| Required action |
When you return the entries, keep every word and mark exactly as it is.

(Source data)
◇ ◇ ◇ ◇
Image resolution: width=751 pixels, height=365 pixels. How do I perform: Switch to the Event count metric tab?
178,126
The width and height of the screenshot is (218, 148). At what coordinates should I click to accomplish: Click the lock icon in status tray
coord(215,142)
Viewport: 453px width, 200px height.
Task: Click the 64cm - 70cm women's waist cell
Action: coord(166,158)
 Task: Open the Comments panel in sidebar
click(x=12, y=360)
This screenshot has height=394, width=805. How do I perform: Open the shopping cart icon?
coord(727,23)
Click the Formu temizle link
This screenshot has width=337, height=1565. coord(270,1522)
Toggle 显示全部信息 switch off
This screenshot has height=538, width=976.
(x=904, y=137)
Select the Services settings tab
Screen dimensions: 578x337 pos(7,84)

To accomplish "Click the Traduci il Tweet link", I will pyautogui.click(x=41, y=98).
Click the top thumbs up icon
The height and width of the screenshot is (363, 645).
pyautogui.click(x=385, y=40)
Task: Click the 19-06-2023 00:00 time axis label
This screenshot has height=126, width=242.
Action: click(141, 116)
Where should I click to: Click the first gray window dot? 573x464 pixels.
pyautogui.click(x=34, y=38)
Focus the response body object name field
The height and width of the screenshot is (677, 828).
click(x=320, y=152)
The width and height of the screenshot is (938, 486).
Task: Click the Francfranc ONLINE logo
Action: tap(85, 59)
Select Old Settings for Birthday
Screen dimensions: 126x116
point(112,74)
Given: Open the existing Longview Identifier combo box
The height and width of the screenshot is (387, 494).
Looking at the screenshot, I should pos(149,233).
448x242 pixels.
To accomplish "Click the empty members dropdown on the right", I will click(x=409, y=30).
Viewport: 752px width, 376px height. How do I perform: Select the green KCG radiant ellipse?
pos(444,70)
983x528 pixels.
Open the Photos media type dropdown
◇ ◇ ◇ ◇
| Answer area |
Image resolution: width=751 pixels, height=365 pixels. How do I perform: Switch to the Event count metric tab?
178,126
The width and height of the screenshot is (218, 148). At what coordinates should I click to accomplish: Click the lock icon in status tray
coord(215,142)
Viewport: 453px width, 200px height.
Task: Click the 64cm - 70cm women's waist cell
Action: coord(166,158)
 Task: Open the Comments panel in sidebar
click(x=12, y=360)
This screenshot has height=394, width=805. How do I perform: Open the shopping cart icon?
coord(727,23)
Click the Formu temizle link
This screenshot has width=337, height=1565. coord(270,1522)
Toggle 显示全部信息 switch off
This screenshot has height=538, width=976.
(x=904, y=137)
Select the Services settings tab
Screen dimensions: 578x337 pos(7,84)

To accomplish "Click the Traduci il Tweet link", I will pyautogui.click(x=41, y=98).
Click the top thumbs up icon
The height and width of the screenshot is (363, 645).
pyautogui.click(x=385, y=40)
Task: Click the 19-06-2023 00:00 time axis label
This screenshot has height=126, width=242.
Action: click(141, 116)
Where should I click to: Click the first gray window dot? 573x464 pixels.
pyautogui.click(x=34, y=38)
Focus the response body object name field
The height and width of the screenshot is (677, 828).
click(x=320, y=152)
The width and height of the screenshot is (938, 486).
Task: Click the Francfranc ONLINE logo
Action: tap(85, 59)
Select Old Settings for Birthday
Screen dimensions: 126x116
point(112,74)
Given: Open the existing Longview Identifier combo box
The height and width of the screenshot is (387, 494).
Looking at the screenshot, I should pos(149,233).
448x242 pixels.
To accomplish "Click the empty members dropdown on the right", I will click(x=409, y=30).
Viewport: 752px width, 376px height. How do I perform: Select the green KCG radiant ellipse?
pos(444,70)
983x528 pixels.
Open the Photos media type dropdown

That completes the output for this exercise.